In the first quarter of 2019, the Company recorded net losses primarily because the Company did not have any receipts from the arbitration award. In the fourth quarter of 2018 the Company recorded a net loss primarily as a result of losses on marketable debt securities and loss on impairment of funds held in trust partially offset by an increase in tax benefit (See Note 10 to the audited consolidated financial statements). In the third quarter of 2018, the Company recorded net income primarily as a result of the recognition of certain tax benefits related to the costs incurred in the development of the Mining Data. In the second quarter of 2018, net income increased as a result of gain on sale of Mining Data and the collection of the arbitration award. In the first quarter of 2018, the Company recorded net losses primarily because the Company did not have any receipts from the sale of its Mining Data or from the arbitration award. In the fourth quarter of 2017, the Company recorded net income primarily as a result of an adjustment to income tax expense.

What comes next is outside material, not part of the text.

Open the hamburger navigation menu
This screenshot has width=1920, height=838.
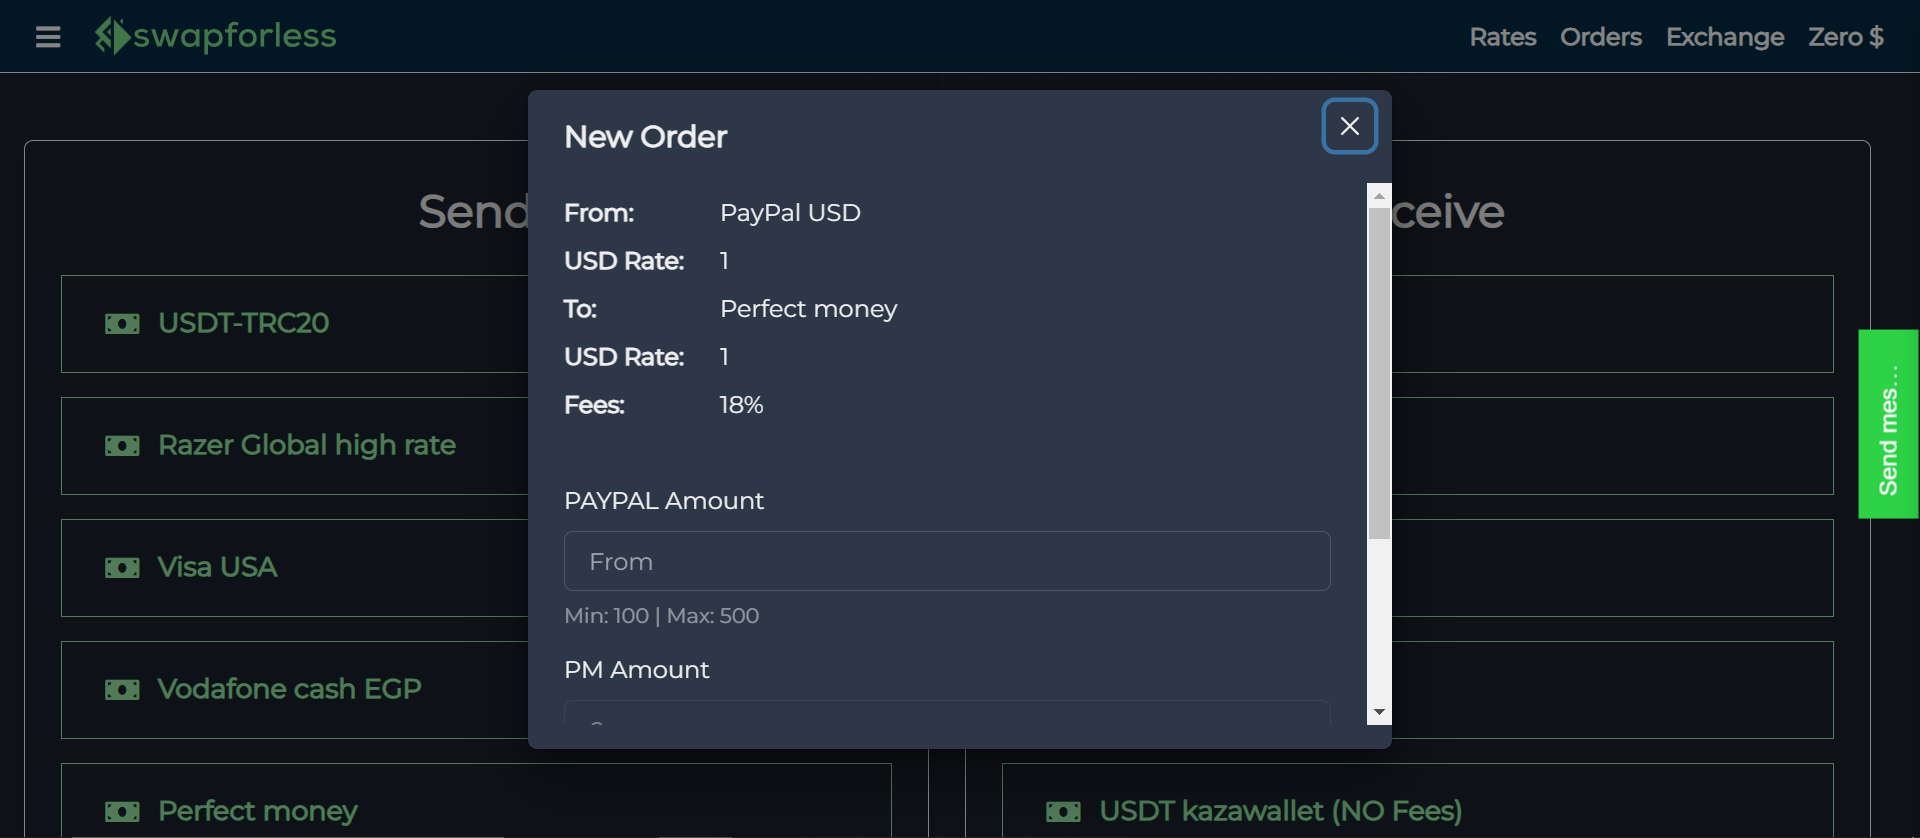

In the second and third quarters of 2017, the Company recorded net income as a result of the deposit of funds by Venezuela into the Trust Account associated with the sale of its Mining Data partially offset by the loss on settlement of debt.

Off-Balance Sheet Arrangements

The Company is not a party to any off-balance sheet arrangements that have, or are reasonably likely to have, a current or future material effect on the Company’s financial condition, changes in financial condition, revenues, expense, results of operations, liquidity, capital expenditures or capital resources.